# What is needed
From the listing below, select every line where the word "help" appears.

# Dataset excerpts
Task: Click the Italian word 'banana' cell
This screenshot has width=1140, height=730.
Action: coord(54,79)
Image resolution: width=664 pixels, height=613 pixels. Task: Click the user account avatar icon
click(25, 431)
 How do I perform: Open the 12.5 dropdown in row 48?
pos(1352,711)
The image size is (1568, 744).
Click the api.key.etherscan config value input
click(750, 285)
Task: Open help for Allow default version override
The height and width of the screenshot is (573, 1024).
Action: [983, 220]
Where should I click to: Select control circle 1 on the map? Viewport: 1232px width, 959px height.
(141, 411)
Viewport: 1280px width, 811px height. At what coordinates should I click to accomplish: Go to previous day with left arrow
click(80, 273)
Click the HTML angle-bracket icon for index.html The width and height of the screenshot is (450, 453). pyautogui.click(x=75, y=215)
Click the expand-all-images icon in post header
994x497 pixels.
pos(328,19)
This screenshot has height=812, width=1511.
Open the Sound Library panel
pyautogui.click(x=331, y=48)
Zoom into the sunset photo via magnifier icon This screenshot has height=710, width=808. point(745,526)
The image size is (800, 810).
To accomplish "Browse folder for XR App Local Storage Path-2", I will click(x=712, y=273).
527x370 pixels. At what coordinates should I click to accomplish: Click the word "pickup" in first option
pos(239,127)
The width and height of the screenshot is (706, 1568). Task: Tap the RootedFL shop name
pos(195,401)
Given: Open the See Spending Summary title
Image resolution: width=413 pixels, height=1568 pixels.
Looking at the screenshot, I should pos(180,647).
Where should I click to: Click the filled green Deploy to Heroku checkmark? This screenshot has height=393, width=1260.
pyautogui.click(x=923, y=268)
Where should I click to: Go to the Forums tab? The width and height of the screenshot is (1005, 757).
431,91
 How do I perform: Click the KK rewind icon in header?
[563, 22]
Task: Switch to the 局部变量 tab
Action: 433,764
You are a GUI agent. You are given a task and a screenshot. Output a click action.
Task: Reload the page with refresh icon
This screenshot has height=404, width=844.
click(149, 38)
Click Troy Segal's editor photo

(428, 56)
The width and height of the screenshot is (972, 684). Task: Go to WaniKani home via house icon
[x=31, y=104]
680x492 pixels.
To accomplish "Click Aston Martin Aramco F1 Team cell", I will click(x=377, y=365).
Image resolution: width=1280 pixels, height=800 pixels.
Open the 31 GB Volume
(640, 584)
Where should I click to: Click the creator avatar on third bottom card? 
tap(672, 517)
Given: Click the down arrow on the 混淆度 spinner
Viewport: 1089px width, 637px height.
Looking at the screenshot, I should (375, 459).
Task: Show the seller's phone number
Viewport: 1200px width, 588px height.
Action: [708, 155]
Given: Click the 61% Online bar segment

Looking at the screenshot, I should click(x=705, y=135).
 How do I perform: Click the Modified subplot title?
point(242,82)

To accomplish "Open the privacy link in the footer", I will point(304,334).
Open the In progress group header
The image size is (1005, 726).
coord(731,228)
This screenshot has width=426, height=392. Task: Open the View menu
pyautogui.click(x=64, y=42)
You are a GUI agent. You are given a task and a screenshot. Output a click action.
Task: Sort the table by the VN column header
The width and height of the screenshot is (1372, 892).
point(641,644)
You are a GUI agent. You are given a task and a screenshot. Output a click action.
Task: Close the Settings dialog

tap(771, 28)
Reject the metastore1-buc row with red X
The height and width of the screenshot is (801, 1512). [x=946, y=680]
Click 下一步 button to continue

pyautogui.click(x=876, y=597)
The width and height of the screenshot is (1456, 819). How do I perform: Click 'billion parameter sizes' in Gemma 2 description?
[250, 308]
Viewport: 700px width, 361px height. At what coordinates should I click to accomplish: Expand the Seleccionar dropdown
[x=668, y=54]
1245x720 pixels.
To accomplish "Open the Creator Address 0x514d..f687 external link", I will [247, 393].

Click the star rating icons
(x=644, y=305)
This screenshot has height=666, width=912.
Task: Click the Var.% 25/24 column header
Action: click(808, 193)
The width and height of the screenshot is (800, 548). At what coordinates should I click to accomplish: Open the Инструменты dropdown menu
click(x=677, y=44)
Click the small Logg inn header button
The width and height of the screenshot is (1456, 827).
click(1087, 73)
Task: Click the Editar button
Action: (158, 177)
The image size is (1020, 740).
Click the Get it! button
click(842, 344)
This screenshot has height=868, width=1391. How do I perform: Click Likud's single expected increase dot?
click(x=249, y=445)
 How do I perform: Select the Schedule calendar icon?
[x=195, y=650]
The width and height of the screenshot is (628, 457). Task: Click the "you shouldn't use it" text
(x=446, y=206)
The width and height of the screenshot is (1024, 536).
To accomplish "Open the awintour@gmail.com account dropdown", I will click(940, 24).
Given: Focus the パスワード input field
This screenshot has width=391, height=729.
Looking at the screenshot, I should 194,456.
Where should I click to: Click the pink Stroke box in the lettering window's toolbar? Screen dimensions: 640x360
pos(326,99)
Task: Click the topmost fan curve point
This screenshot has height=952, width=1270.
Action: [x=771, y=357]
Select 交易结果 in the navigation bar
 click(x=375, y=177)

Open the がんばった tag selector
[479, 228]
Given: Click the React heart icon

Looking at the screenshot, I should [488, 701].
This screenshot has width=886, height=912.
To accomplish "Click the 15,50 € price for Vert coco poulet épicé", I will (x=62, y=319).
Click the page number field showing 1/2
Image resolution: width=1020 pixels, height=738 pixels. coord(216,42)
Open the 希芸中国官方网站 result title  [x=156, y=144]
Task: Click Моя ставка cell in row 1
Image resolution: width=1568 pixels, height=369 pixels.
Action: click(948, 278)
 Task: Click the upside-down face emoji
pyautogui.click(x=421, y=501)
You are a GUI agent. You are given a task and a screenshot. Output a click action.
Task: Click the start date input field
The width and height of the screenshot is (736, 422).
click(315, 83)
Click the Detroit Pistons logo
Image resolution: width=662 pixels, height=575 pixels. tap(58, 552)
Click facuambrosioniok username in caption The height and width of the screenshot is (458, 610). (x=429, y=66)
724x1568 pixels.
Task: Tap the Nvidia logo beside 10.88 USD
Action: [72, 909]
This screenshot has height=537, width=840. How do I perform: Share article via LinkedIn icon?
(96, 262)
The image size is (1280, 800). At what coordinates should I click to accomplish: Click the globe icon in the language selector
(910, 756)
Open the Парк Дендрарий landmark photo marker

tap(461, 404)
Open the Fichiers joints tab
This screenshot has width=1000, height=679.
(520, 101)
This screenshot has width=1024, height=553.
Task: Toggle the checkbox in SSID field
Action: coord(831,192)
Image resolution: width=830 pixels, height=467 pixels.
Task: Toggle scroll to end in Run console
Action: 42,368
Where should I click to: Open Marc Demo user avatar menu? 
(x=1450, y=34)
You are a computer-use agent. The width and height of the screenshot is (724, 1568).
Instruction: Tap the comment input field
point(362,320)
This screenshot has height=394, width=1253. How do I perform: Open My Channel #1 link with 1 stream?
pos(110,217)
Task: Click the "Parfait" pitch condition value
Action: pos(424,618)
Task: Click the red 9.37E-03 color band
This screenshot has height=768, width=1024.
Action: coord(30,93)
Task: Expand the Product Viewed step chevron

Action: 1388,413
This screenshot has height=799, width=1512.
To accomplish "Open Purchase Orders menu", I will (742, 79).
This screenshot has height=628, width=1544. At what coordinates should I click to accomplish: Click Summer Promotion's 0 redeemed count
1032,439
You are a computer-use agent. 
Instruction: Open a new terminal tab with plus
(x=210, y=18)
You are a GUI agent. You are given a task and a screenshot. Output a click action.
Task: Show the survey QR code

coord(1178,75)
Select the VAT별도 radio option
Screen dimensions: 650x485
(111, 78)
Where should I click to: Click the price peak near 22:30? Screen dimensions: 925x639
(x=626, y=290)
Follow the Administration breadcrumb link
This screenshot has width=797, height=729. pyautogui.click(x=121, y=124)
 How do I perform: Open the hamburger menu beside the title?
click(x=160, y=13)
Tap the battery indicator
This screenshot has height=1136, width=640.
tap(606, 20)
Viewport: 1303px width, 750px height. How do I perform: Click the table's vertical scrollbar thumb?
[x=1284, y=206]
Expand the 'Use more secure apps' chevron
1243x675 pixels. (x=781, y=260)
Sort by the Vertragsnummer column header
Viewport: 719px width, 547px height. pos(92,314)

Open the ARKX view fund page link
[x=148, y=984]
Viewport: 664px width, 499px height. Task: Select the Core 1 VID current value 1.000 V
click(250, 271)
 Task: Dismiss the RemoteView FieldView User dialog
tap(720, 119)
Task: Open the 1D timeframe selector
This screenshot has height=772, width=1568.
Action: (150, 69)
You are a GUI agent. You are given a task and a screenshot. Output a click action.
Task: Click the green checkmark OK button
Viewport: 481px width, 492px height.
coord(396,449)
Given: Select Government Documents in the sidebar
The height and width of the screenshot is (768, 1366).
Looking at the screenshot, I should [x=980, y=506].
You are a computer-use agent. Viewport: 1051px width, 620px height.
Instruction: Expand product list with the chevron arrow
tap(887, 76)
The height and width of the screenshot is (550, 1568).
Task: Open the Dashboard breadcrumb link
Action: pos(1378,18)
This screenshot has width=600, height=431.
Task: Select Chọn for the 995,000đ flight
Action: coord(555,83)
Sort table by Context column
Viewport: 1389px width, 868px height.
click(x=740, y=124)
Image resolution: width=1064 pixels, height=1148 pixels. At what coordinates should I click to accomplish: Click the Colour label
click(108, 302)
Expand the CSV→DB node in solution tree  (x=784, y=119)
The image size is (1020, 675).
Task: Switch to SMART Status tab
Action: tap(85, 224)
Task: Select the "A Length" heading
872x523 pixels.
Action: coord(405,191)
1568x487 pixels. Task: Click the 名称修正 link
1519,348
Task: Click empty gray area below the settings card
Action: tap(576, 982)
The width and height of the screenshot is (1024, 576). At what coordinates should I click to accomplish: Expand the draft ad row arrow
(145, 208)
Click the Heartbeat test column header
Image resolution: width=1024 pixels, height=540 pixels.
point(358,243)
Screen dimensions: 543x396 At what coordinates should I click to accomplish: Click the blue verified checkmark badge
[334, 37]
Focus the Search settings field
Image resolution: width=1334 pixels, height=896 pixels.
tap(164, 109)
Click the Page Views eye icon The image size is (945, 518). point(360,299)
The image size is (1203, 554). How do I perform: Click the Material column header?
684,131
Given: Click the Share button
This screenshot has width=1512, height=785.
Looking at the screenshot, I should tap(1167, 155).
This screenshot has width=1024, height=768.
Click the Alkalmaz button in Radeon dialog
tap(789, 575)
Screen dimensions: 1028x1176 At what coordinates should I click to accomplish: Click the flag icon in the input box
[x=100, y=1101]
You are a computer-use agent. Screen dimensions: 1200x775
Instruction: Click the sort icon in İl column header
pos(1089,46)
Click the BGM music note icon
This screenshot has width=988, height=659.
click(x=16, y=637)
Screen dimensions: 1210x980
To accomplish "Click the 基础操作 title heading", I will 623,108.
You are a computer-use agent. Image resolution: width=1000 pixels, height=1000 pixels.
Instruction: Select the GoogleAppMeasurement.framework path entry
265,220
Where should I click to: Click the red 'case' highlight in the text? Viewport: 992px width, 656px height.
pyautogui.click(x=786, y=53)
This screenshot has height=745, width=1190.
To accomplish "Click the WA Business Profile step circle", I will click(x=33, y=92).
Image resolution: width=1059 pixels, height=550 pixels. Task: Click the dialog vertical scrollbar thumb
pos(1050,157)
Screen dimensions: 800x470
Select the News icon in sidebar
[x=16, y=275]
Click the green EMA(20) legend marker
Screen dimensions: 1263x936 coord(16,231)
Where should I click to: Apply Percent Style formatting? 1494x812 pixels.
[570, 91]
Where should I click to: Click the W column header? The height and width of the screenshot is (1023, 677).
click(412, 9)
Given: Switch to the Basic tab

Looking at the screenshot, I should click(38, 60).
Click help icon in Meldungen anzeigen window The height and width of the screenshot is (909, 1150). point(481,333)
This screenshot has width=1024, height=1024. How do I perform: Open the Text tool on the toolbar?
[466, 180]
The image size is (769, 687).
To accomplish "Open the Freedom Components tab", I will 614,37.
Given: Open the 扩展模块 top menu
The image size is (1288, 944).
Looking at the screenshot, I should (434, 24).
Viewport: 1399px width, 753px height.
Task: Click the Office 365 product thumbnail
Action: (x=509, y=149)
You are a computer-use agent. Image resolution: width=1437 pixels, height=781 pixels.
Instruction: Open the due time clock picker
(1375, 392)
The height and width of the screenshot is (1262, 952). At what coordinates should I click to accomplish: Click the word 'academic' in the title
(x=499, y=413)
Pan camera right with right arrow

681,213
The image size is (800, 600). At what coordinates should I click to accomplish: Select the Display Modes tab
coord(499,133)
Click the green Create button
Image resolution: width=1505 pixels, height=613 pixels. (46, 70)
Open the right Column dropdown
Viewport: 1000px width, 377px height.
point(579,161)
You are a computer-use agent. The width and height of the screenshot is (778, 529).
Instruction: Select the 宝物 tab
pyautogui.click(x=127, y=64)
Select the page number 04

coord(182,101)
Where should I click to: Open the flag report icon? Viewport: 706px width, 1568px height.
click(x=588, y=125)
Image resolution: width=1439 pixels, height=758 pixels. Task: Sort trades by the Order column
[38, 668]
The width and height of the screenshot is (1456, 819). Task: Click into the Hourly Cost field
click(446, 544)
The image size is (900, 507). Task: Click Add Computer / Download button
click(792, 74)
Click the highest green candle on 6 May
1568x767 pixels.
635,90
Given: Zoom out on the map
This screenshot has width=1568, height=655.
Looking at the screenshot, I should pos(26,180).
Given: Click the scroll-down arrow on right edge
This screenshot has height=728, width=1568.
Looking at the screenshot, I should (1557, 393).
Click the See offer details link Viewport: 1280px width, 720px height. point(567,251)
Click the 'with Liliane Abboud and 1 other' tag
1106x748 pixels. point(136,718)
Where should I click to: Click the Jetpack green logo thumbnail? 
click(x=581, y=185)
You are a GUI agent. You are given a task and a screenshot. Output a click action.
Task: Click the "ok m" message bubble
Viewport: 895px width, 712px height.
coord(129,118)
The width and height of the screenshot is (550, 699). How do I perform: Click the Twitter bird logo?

# Solution to this problem
Task: Open help for Allow default version override
Click help icon in Meldungen anzeigen window The height and width of the screenshot is (909, 1150). point(481,333)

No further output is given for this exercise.